__What needs to be done__: Report the number of lines below in which the word "agent" occurs. Nothing else is needed.

Start of Provided entries

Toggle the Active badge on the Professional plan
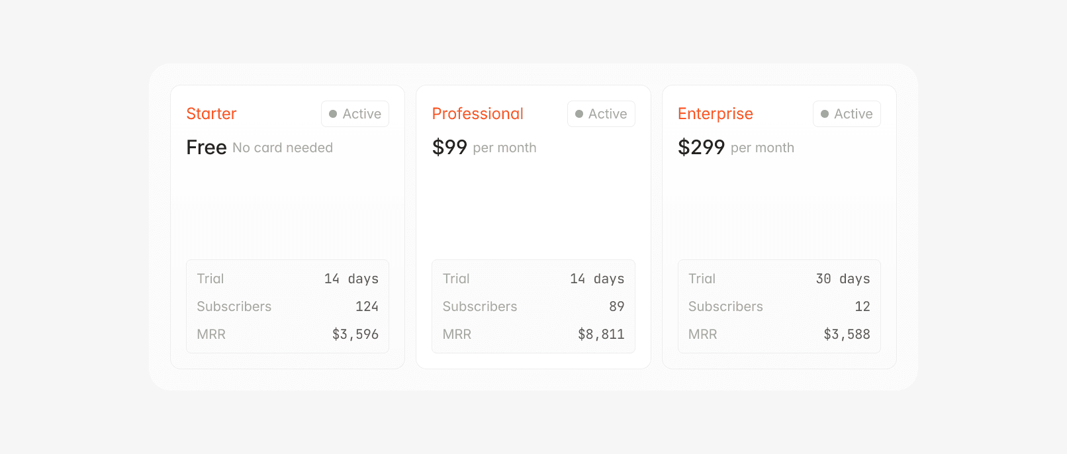This screenshot has height=454, width=1067. [x=601, y=113]
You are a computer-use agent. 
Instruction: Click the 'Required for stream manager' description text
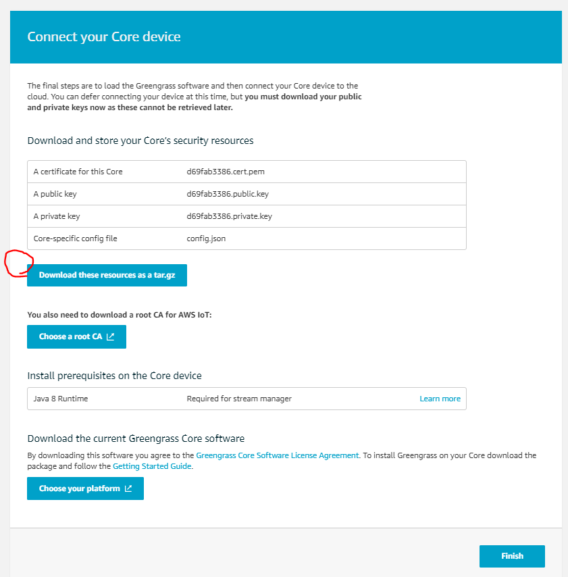click(239, 399)
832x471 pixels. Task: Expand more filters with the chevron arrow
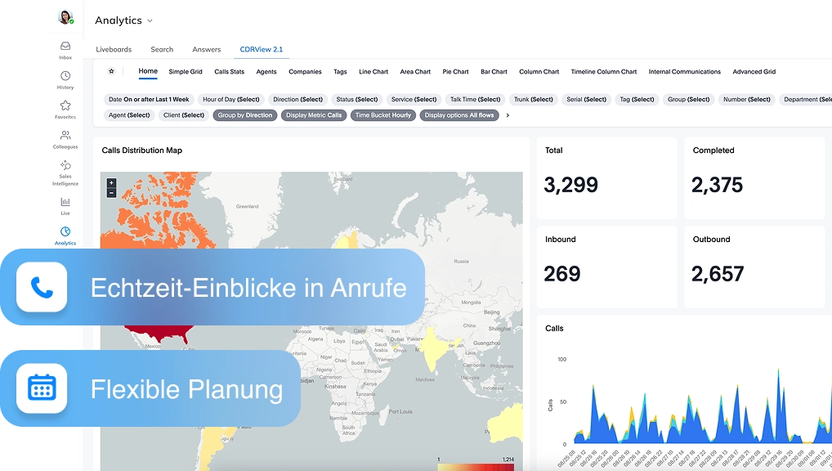tap(508, 115)
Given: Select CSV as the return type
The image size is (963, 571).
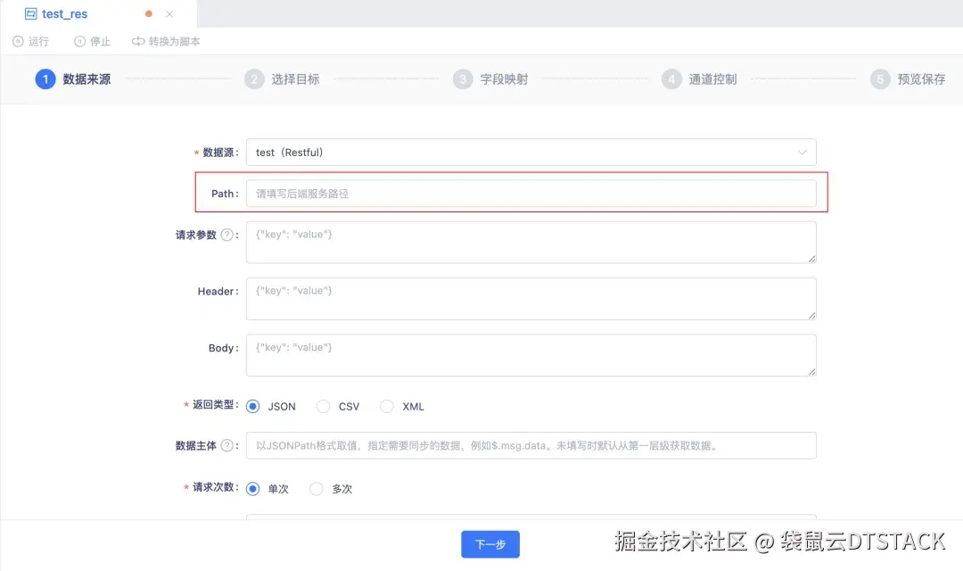Looking at the screenshot, I should tap(323, 406).
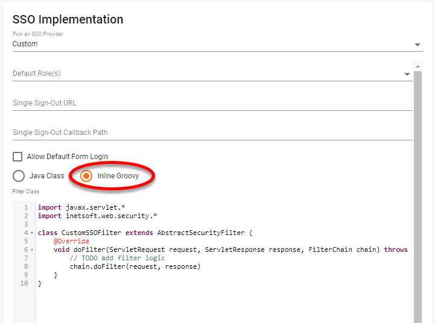Click the selected Custom provider value

pyautogui.click(x=25, y=44)
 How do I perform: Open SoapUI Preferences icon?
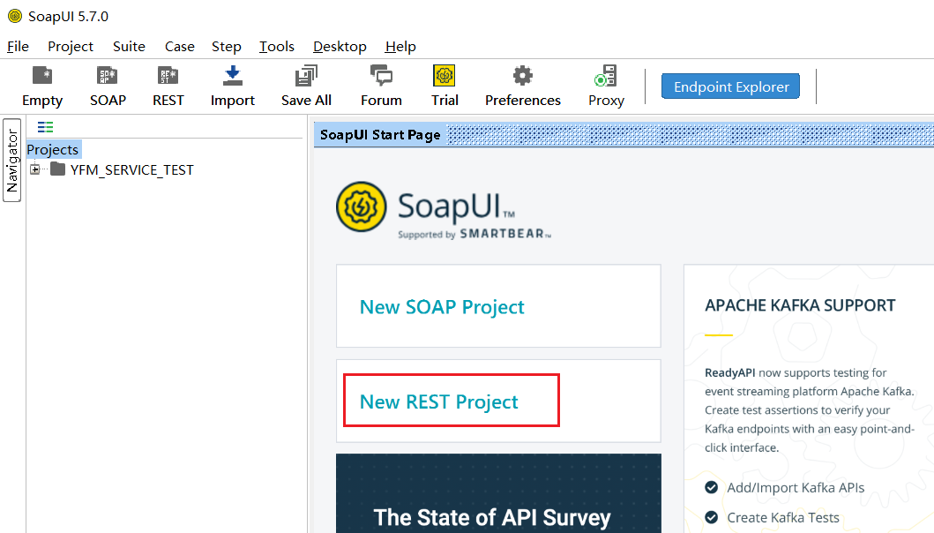[x=522, y=84]
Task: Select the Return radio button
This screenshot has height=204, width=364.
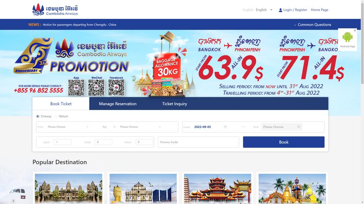Action: [x=56, y=116]
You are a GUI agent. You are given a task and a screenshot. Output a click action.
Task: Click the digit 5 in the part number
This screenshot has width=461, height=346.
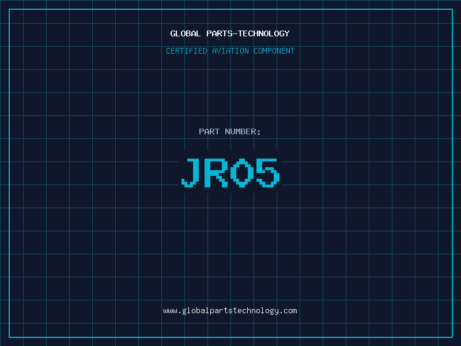(x=268, y=172)
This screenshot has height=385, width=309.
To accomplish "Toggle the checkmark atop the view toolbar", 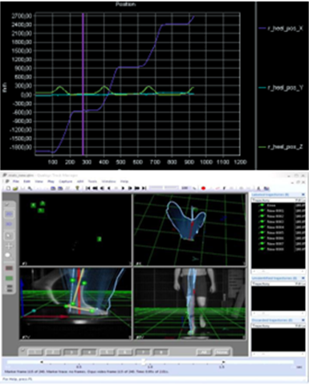I will click(7, 205).
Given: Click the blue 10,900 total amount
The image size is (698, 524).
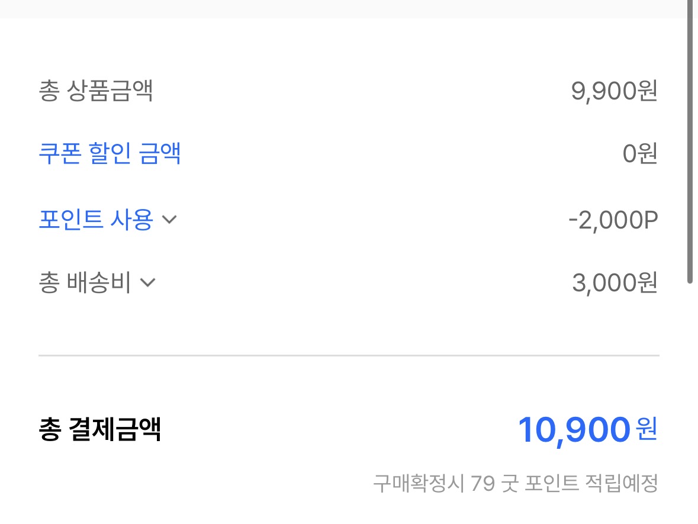Looking at the screenshot, I should click(x=573, y=430).
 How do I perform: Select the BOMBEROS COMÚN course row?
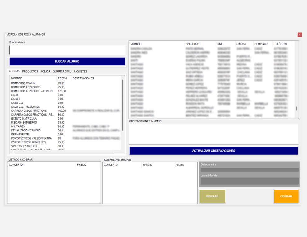[x=23, y=83]
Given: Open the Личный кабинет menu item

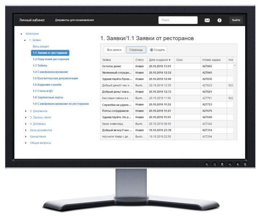Looking at the screenshot, I should [30, 20].
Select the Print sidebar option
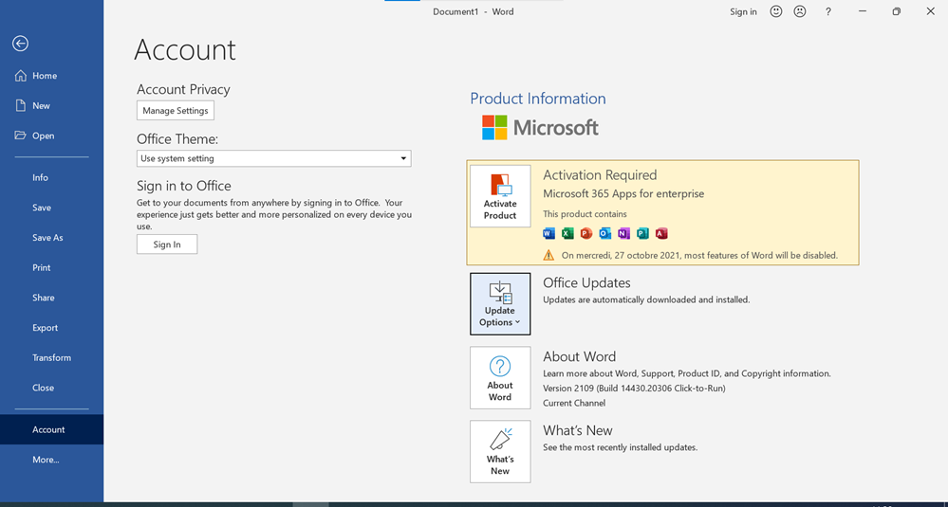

End of Provided entries

__Answer space__: 2